# EXERCISE INSTRUCTIONS:
Look for the word "will" in the entries below, then copy every line that has it.
*** Begin section ***
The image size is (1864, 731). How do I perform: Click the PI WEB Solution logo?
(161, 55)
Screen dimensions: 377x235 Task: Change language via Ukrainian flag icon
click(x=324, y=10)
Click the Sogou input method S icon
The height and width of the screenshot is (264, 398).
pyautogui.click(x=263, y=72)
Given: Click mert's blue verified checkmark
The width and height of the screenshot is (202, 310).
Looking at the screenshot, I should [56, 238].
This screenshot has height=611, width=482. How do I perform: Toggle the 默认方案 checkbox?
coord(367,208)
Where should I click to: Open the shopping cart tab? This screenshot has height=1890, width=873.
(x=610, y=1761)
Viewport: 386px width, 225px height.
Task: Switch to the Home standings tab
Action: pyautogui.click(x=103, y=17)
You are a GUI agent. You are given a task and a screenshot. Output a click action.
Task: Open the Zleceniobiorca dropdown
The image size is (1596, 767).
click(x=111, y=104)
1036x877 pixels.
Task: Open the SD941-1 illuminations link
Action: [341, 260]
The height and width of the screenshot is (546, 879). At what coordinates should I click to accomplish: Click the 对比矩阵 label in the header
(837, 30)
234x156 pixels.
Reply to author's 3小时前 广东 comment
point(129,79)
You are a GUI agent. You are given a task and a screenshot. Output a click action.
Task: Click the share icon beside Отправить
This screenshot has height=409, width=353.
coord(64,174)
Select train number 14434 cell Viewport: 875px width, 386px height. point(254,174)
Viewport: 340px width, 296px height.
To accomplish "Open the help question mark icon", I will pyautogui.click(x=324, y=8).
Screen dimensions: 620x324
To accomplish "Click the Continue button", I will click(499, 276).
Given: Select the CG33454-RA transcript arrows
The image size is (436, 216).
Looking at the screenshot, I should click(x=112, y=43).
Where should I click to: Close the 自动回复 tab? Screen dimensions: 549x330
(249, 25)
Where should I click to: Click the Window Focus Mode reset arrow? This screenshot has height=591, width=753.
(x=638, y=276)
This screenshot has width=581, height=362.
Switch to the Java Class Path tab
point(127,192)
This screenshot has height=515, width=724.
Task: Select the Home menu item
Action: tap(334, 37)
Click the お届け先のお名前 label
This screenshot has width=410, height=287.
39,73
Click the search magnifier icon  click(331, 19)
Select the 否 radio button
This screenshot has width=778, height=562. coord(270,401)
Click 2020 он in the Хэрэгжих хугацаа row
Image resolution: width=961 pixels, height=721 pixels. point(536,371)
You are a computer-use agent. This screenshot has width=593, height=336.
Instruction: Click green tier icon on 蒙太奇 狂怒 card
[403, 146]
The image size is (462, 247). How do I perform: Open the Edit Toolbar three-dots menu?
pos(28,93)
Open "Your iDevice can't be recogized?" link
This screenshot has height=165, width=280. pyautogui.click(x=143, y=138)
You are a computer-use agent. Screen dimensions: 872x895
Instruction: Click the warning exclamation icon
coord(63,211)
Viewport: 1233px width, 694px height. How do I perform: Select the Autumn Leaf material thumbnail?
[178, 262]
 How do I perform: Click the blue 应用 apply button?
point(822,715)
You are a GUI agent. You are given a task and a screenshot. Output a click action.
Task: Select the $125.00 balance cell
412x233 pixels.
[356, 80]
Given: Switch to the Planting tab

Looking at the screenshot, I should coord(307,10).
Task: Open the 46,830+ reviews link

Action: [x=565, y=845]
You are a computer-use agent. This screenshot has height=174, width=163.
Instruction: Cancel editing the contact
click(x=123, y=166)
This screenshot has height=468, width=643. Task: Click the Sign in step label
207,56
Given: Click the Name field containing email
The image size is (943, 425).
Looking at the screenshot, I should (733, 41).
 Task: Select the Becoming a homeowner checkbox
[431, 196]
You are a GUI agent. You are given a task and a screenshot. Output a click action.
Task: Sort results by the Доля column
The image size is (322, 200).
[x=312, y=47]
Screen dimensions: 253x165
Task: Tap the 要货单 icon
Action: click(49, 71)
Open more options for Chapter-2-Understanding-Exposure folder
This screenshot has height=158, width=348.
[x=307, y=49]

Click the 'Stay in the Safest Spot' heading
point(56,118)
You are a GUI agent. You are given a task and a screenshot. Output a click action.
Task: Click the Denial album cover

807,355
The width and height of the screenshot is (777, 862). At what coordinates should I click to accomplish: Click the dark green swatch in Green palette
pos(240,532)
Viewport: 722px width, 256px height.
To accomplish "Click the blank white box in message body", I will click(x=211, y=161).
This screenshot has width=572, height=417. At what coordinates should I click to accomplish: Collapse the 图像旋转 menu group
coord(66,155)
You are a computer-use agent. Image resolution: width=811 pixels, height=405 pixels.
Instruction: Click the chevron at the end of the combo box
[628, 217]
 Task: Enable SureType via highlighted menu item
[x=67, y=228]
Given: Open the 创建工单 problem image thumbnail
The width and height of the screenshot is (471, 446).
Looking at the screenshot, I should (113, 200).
*** End section ***
# ANSWER BOX:
To accomplish "Open the help question mark icon", I will pyautogui.click(x=324, y=8).
To accomplish "Click the Continue button", I will click(499, 276).
To accomplish "Click the blank white box in message body", I will click(x=211, y=161).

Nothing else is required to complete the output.